WHAT THIS TASK INVOLVES: Lay out the lines below as a numbered list, beginning with the line that contains "What do you" and continuing through the last line, with blank lines and pictures left out.

######

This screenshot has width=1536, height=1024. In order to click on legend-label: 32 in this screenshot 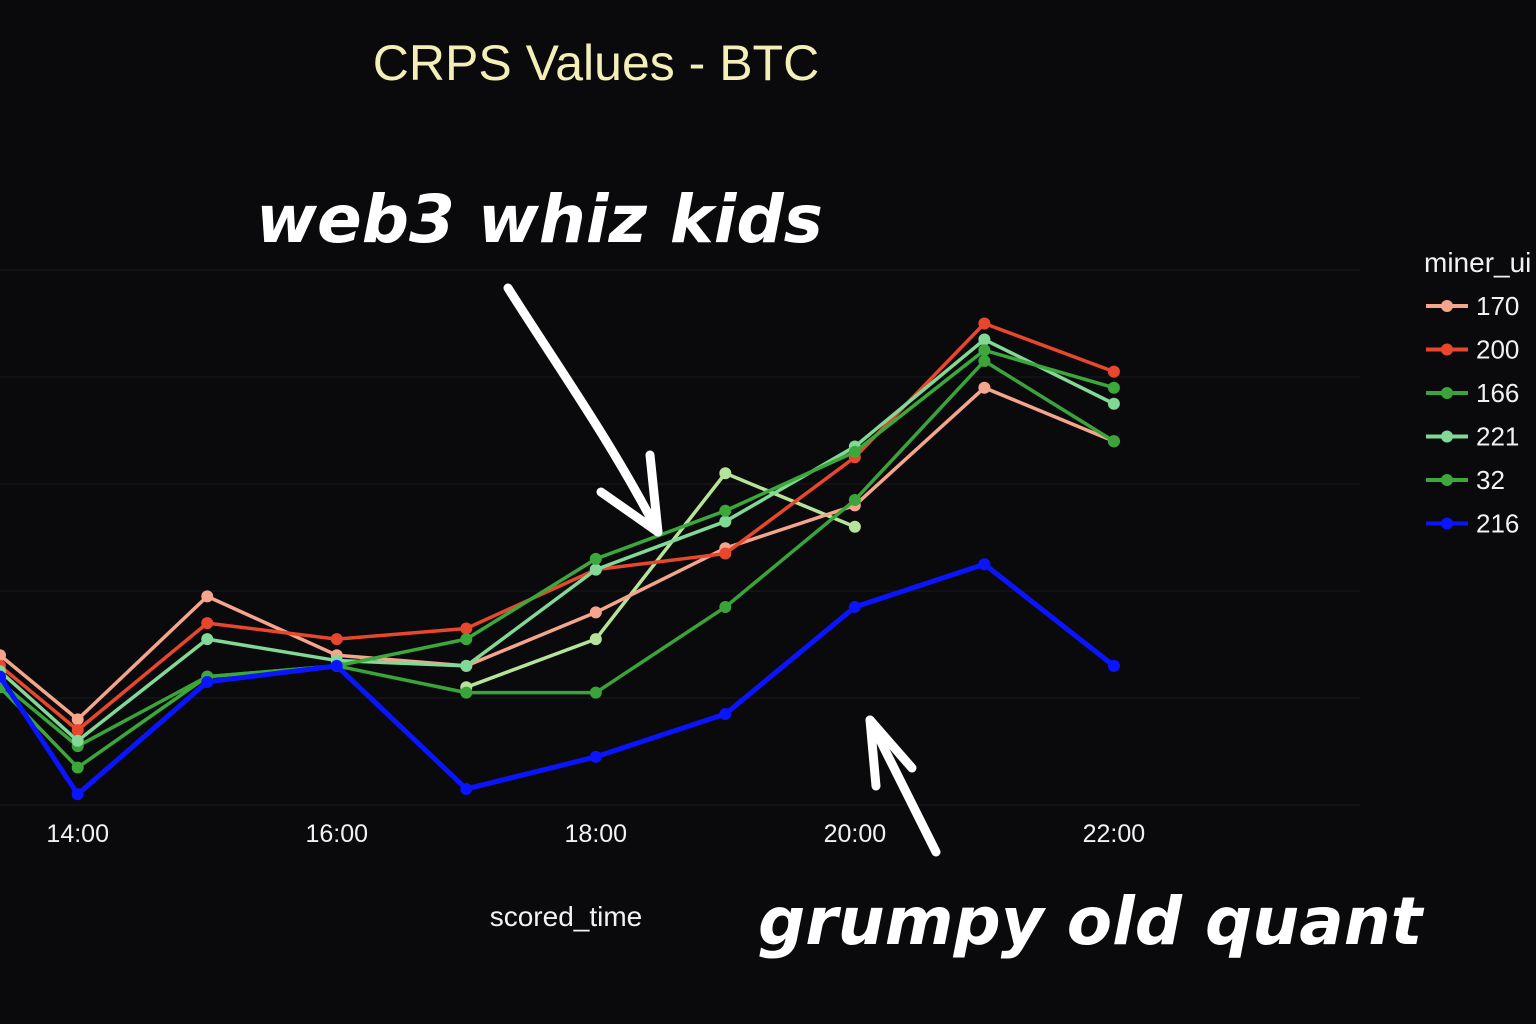, I will do `click(1490, 480)`.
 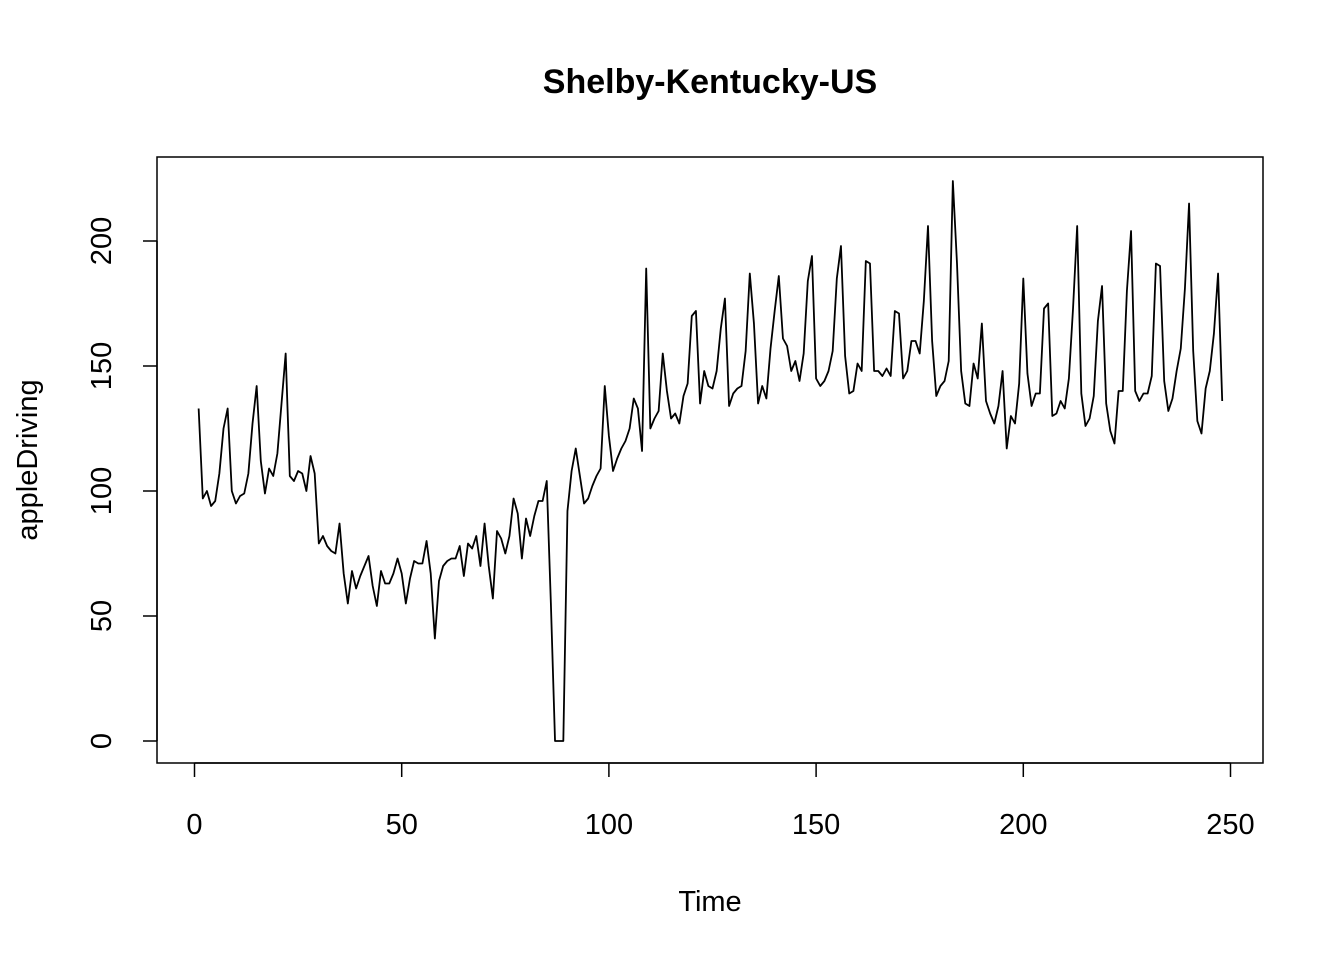 What do you see at coordinates (1230, 825) in the screenshot?
I see `x-tick-label: 250` at bounding box center [1230, 825].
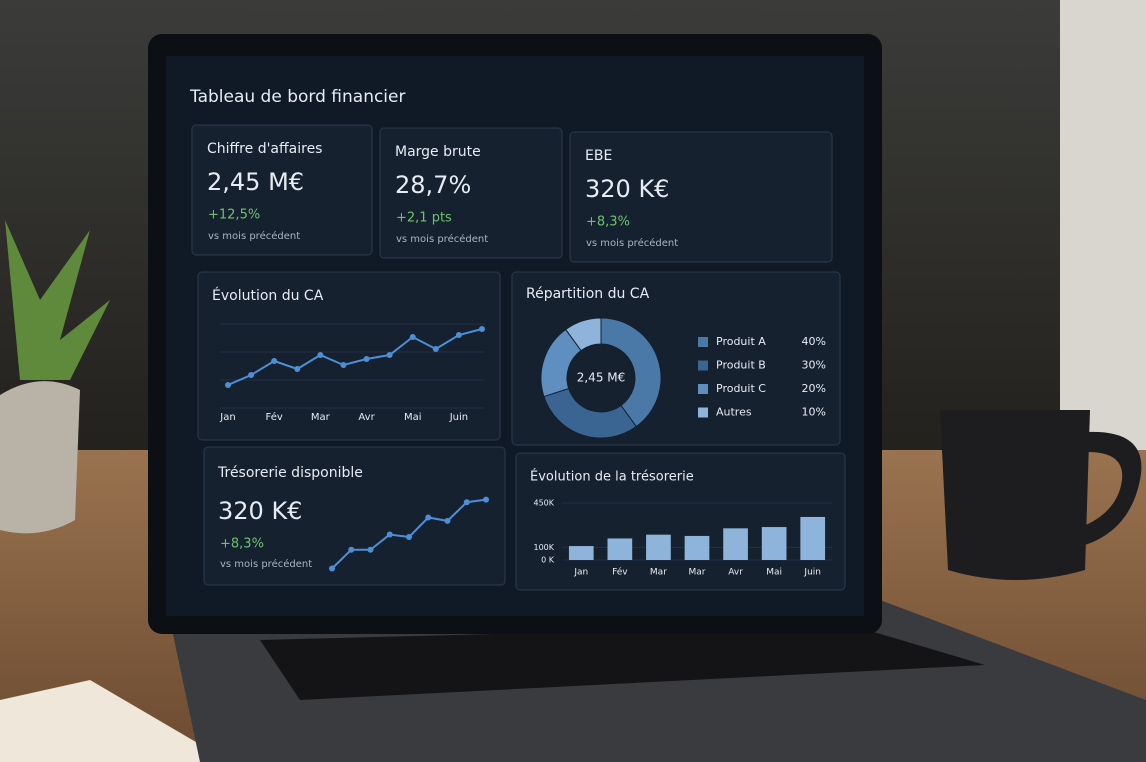 This screenshot has height=762, width=1146. Describe the element at coordinates (256, 182) in the screenshot. I see `kpi-value: 2,45 M€` at that location.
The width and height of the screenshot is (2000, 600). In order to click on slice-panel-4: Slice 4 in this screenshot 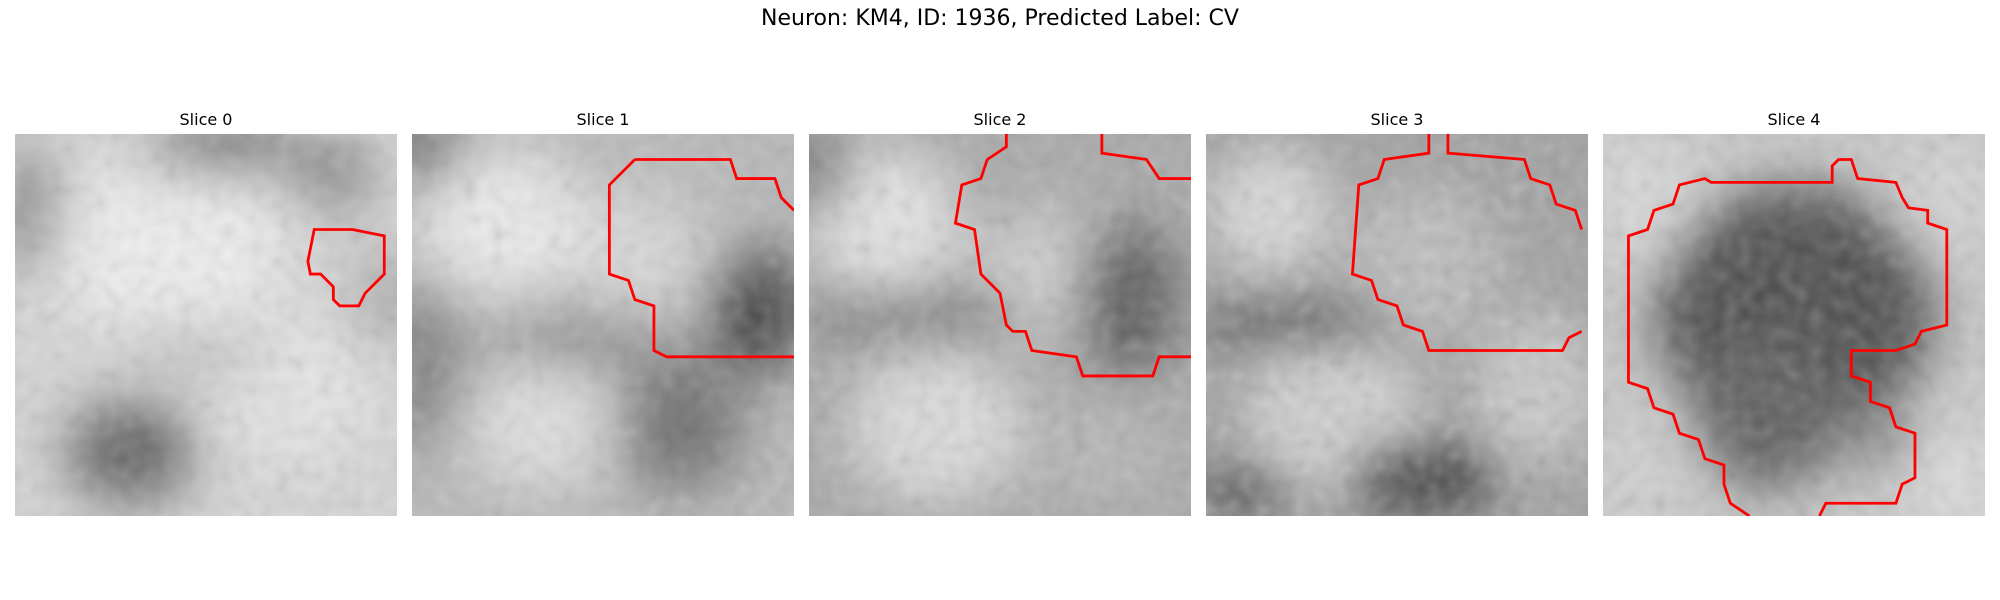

######

TASK RESULT:
1.   What do you see at coordinates (1230, 825) in the screenshot?
2. I see `x-tick-label: 250` at bounding box center [1230, 825].
3.  This screenshot has height=762, width=1146. Describe the element at coordinates (256, 182) in the screenshot. I see `kpi-value: 2,45 M€` at that location.
4. The width and height of the screenshot is (2000, 600). In order to click on slice-panel-4: Slice 4 in this screenshot 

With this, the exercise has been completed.